-- Start Source material --

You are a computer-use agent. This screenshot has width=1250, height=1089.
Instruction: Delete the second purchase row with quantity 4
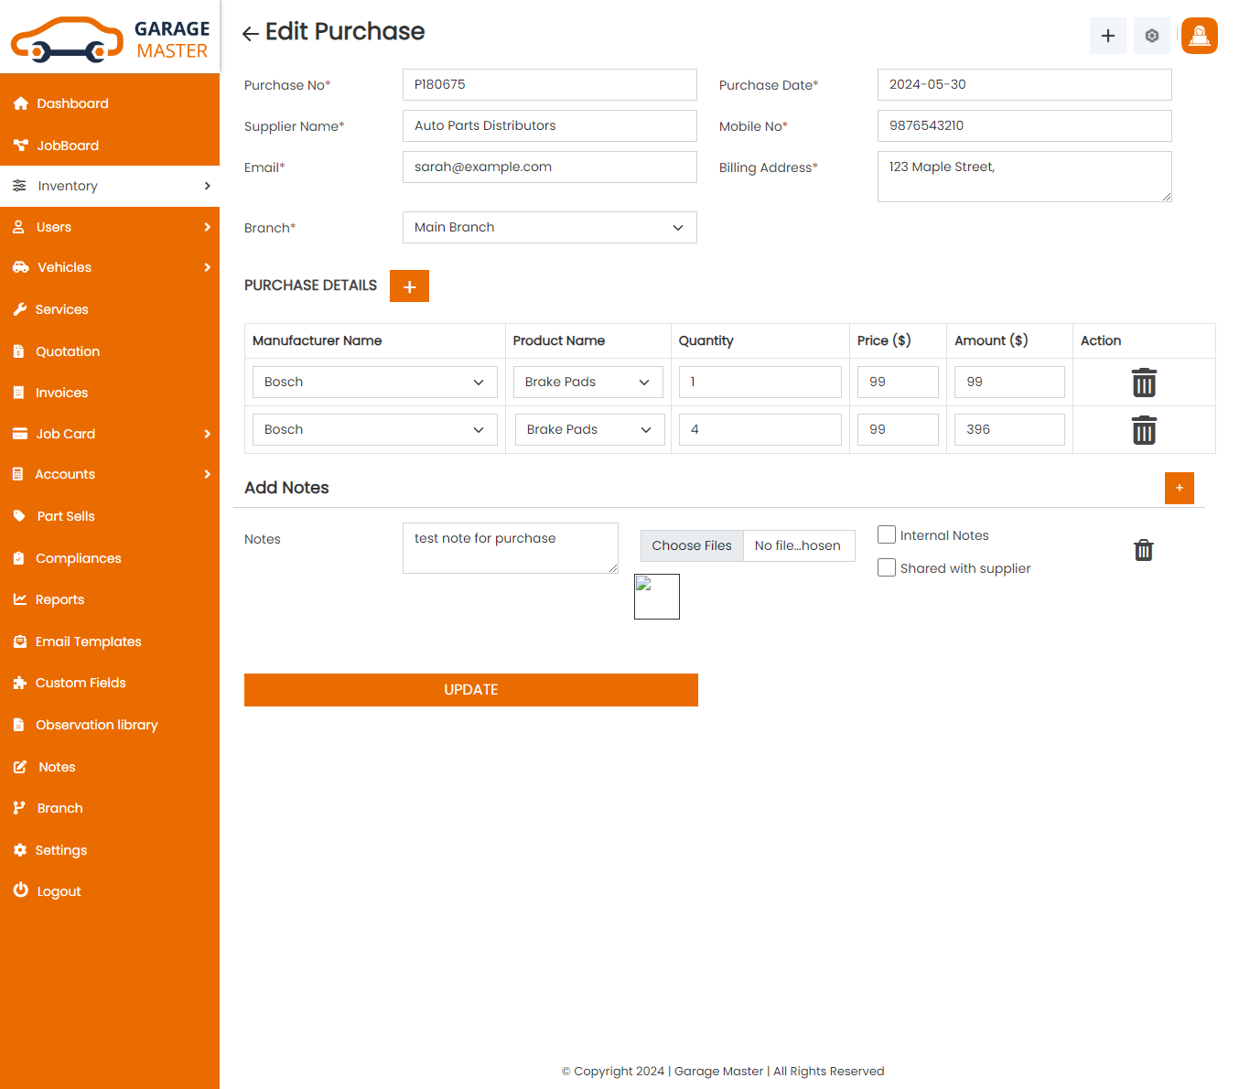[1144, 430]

-- End Source material --
-- Start Source material --

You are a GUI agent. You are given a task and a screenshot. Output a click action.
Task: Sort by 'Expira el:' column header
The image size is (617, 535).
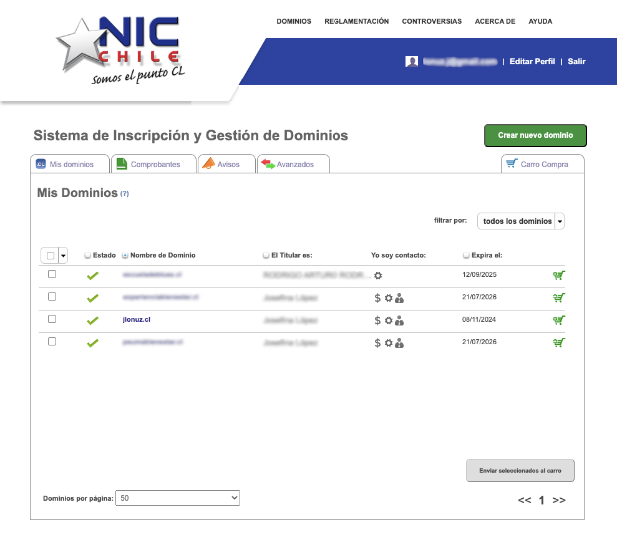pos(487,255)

-- End Source material --

(The request):
Lay out the material as a JSON list of strings, one string per line and no blank lines, starting with the line that contains "You are a GUI" and going on through the line that contains "pos(487,255)", both included. Leave the pictures out of the answer.

(Answer to this task):
[
  "You are a GUI agent. You are given a task and a screenshot. Output a click action.",
  "Task: Sort by 'Expira el:' column header",
  "The image size is (617, 535).",
  "pos(487,255)"
]